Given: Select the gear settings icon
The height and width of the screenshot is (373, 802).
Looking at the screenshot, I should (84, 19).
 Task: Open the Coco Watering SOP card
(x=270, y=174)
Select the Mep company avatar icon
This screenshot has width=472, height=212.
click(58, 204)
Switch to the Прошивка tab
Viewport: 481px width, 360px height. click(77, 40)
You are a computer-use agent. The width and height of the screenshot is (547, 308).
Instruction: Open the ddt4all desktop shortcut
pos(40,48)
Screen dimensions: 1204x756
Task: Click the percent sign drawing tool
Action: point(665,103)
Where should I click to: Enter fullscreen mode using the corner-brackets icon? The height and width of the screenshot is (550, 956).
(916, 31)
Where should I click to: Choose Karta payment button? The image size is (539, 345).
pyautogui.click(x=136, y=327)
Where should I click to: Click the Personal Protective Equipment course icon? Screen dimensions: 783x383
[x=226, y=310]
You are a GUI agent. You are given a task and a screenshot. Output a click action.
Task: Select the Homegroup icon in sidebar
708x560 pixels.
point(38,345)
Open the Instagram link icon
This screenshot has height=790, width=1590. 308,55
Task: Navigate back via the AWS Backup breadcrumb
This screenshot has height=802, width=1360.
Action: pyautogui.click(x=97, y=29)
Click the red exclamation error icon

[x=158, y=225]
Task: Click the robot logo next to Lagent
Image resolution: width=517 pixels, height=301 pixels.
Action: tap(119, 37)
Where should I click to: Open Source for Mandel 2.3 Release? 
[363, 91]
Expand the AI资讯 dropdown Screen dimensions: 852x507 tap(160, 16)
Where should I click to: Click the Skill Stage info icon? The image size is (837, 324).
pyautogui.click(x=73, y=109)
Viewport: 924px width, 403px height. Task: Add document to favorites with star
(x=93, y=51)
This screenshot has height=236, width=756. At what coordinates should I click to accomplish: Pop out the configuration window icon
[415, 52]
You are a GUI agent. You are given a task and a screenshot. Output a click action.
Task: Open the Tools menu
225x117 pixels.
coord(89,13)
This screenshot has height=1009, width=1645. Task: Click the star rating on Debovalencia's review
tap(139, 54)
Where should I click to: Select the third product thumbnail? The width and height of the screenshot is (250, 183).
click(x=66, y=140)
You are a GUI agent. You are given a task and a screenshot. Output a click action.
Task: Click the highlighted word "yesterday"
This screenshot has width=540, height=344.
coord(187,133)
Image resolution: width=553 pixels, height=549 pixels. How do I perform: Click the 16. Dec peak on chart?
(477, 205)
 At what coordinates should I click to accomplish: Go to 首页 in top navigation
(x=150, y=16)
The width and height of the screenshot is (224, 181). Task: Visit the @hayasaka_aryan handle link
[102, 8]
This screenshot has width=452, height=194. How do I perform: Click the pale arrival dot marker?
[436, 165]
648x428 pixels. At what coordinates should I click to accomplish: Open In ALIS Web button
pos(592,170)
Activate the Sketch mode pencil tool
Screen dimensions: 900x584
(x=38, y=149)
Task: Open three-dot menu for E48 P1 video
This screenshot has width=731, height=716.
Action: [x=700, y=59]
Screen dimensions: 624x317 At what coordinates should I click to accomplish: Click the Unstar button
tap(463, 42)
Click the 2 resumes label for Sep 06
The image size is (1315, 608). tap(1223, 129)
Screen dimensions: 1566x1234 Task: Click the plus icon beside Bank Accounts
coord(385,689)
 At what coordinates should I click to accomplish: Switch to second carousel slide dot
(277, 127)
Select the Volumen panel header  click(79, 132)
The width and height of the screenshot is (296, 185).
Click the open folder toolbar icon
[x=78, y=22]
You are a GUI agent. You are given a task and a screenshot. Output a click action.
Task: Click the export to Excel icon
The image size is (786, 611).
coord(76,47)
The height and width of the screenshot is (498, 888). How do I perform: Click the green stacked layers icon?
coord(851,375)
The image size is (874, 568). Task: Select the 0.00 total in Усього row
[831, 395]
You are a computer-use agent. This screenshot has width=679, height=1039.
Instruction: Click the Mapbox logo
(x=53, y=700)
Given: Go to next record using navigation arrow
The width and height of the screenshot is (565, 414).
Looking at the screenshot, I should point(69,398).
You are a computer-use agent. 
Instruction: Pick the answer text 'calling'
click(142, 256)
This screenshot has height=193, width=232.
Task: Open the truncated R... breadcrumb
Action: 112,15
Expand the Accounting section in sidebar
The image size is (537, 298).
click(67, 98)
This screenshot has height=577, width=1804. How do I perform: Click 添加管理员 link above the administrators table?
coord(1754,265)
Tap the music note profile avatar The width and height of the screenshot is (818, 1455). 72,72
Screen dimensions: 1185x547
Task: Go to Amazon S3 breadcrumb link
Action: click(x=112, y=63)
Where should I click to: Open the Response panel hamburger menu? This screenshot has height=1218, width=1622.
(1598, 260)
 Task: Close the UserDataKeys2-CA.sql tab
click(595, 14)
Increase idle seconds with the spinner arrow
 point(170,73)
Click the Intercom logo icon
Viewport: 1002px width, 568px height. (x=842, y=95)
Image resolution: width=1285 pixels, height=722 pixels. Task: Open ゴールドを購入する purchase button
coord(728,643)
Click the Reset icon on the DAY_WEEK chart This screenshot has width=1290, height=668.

_ _ _ _

ASSIGNMENT
Transcribe the records above from the line holding "Task: Open three-dot menu for E48 P1 video" down to the line holding "Task: Click the export to Excel icon", inclusive, without adding anything.

ANSWER SECTION
Task: Open three-dot menu for E48 P1 video
This screenshot has width=731, height=716.
Action: [x=700, y=59]
Screen dimensions: 624x317 At what coordinates should I click to accomplish: Click the Unstar button
tap(463, 42)
Click the 2 resumes label for Sep 06
The image size is (1315, 608). tap(1223, 129)
Screen dimensions: 1566x1234 Task: Click the plus icon beside Bank Accounts
coord(385,689)
 At what coordinates should I click to accomplish: Switch to second carousel slide dot
(277, 127)
Select the Volumen panel header  click(79, 132)
The width and height of the screenshot is (296, 185).
Click the open folder toolbar icon
[x=78, y=22]
You are a GUI agent. You are given a task and a screenshot. Output a click action.
Task: Click the export to Excel icon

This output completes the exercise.